Indonesian Minister of Manpower Hanif Dhakiri is expected to meet Minister of Labor Hsu Ming-chun (許銘春) today to witness the signing of a memorandum of understanding (MOU) on the rights of migrant workers.
The MOU covers the recruitment, placement and protection of Indonesian migrant workers.
The signing is to be followed by a closed-door meeting to discuss issues concerning migrant workers from Indonesia, including increasing the wages of domestic helpers and in-home caregivers, allowing workers to freely switch employers and allowing wages to be paid using banks.
Local media have speculated that the Indonesian government wants Taiwan to raise the monthly minimum wage for domestic helpers and in-home caregivers from NT$17,000 to NT$19,000.
Wages for foreign domestic helpers and in-home caregivers — which are different from those of factory workers or institutional caregivers — are lower than the minimum wage stipulated by the Labor Standards Act (勞動基準法).

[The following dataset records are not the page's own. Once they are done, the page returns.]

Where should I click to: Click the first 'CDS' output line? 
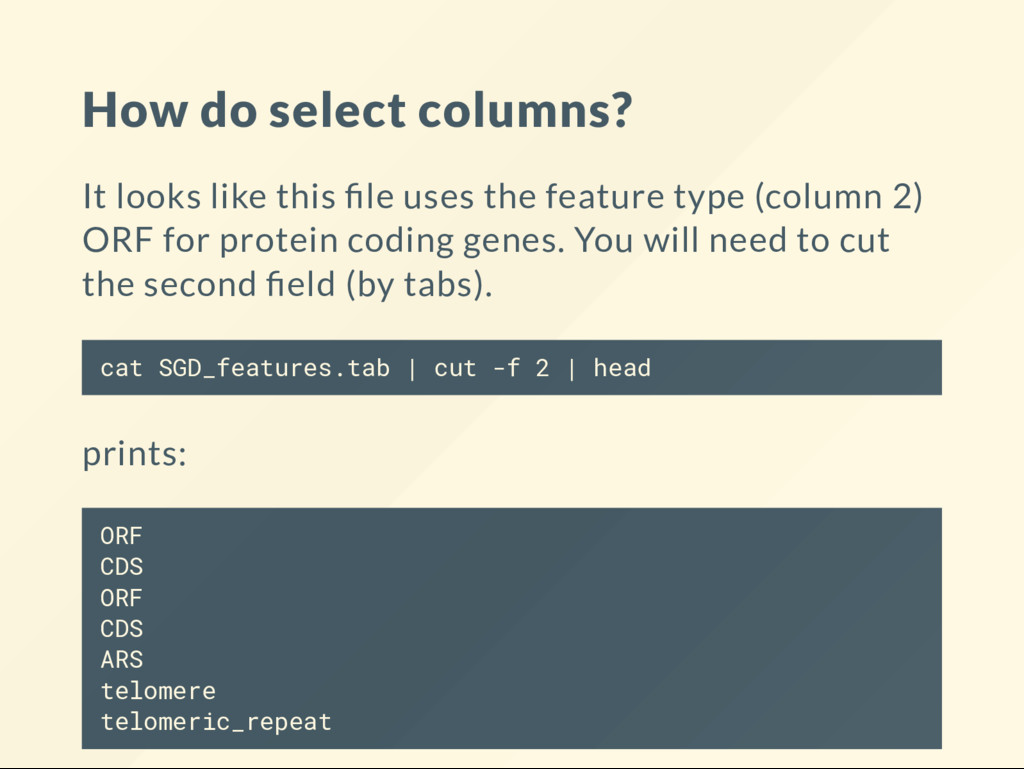(x=121, y=567)
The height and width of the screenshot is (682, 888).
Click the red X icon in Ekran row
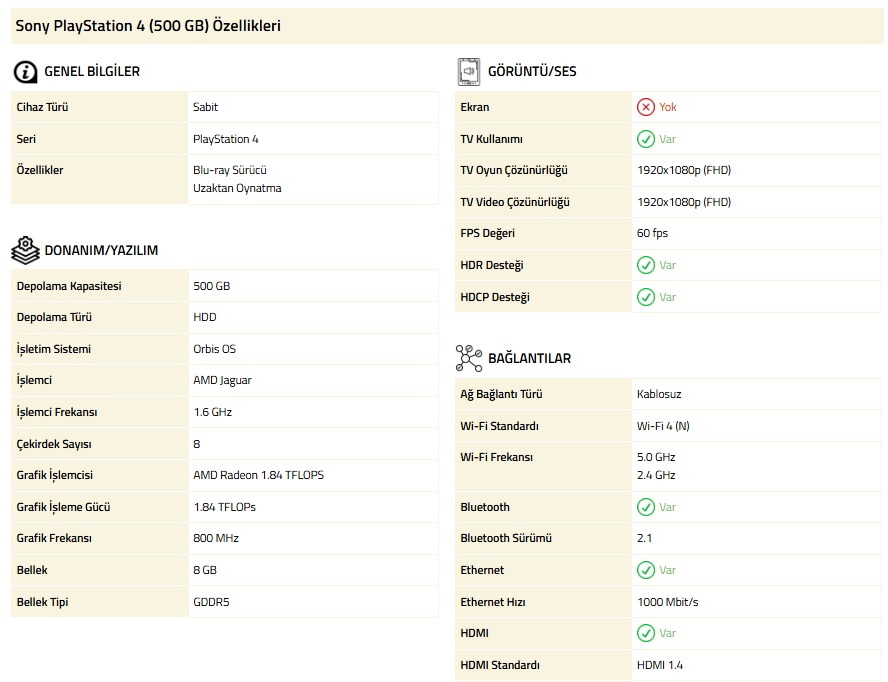tap(646, 107)
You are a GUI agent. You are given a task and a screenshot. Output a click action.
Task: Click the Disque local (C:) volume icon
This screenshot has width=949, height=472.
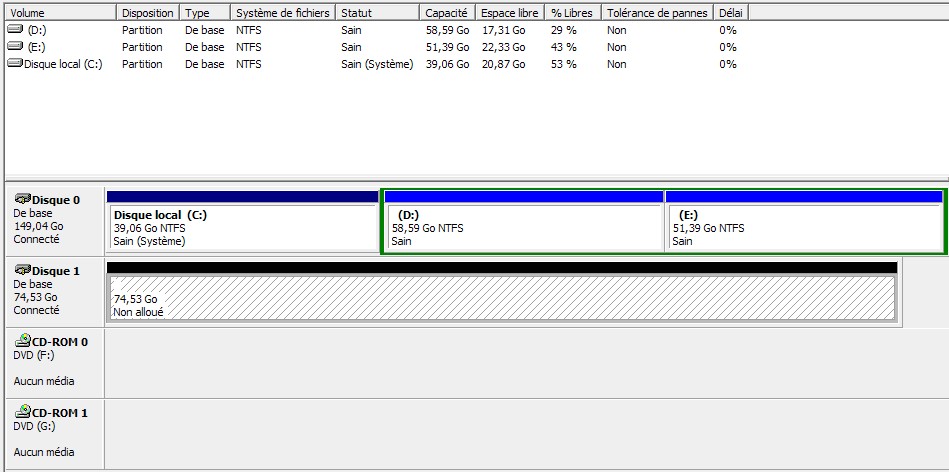point(15,64)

Taiwan has proposed that Indonesian migrant workers be allowed to take the Test of Chinese as a Foreign Language before working in Taiwan, and that Indonesian fishers receive labor and health insurance as a way to prevent fraudulent job applications by labor brokers.
The Ministry of Labor said the MOU is a renewed version of a 2011 MOU between Taiwan and Indonesia that agreed to the direct recruitment of Indonesian migrant workers and the prevention of human trafficking.

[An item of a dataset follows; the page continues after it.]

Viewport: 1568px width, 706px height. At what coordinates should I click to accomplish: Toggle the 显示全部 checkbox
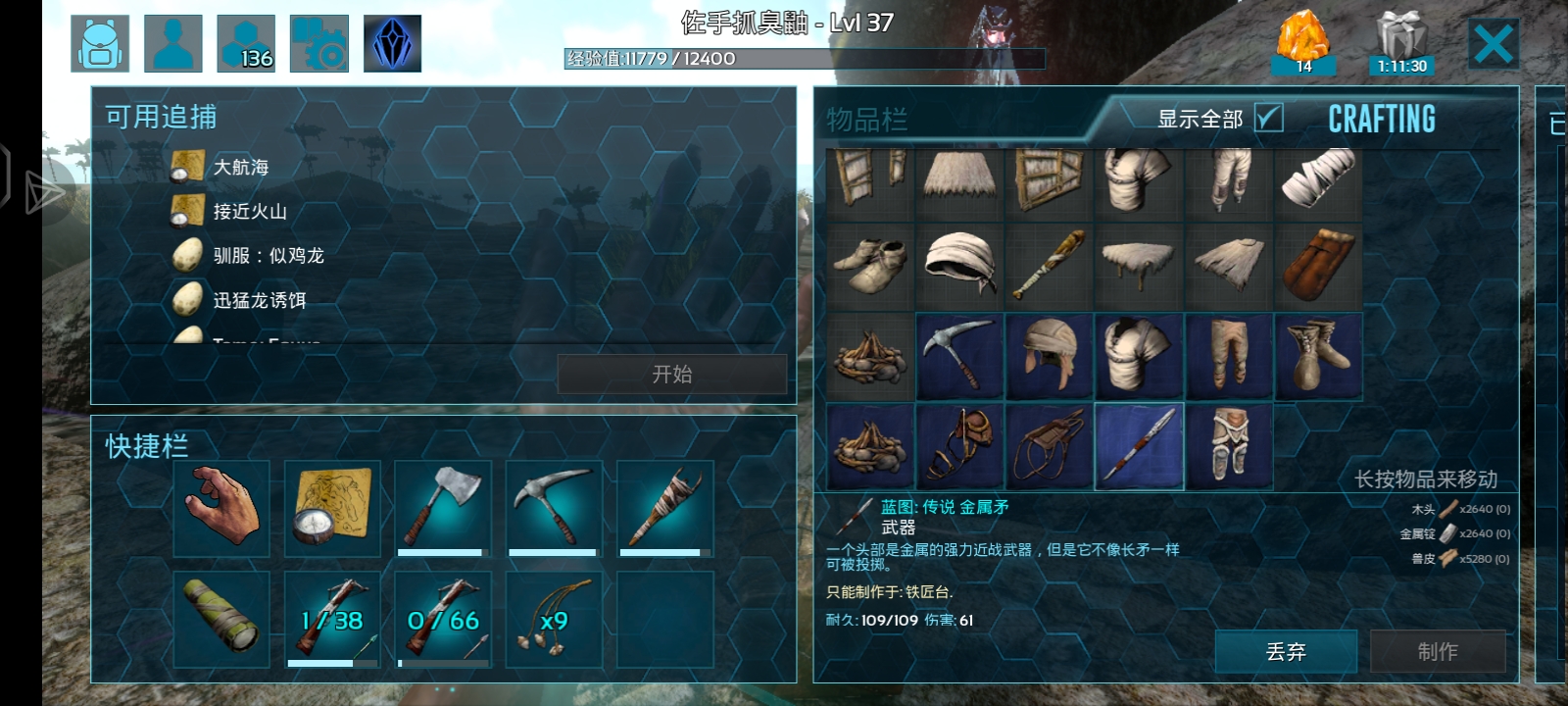(1268, 118)
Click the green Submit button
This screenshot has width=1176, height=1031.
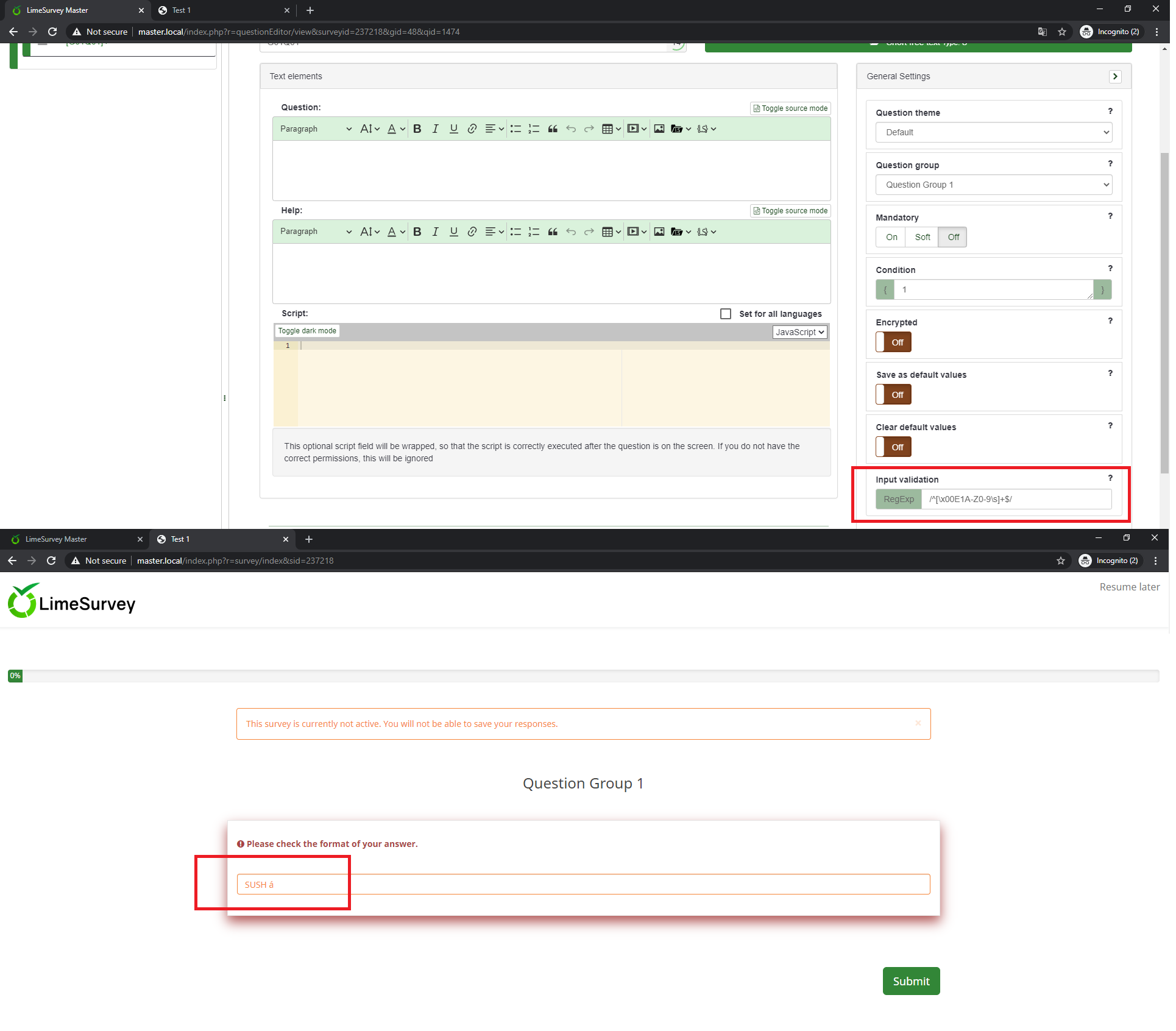coord(911,981)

The two sides in 2015 agreed to raise the minimum wage for Indonesian domestic helpers and in-home caregivers to NT$17,000 from NT$15,840, a figure that had remained unchanged for 18 years, the ministry added.
According to ministry statistics, about 190,000 Indonesians work as caregivers or domestic helpers in Taiwan, and make up 76 percent of all migrant workers in those categories.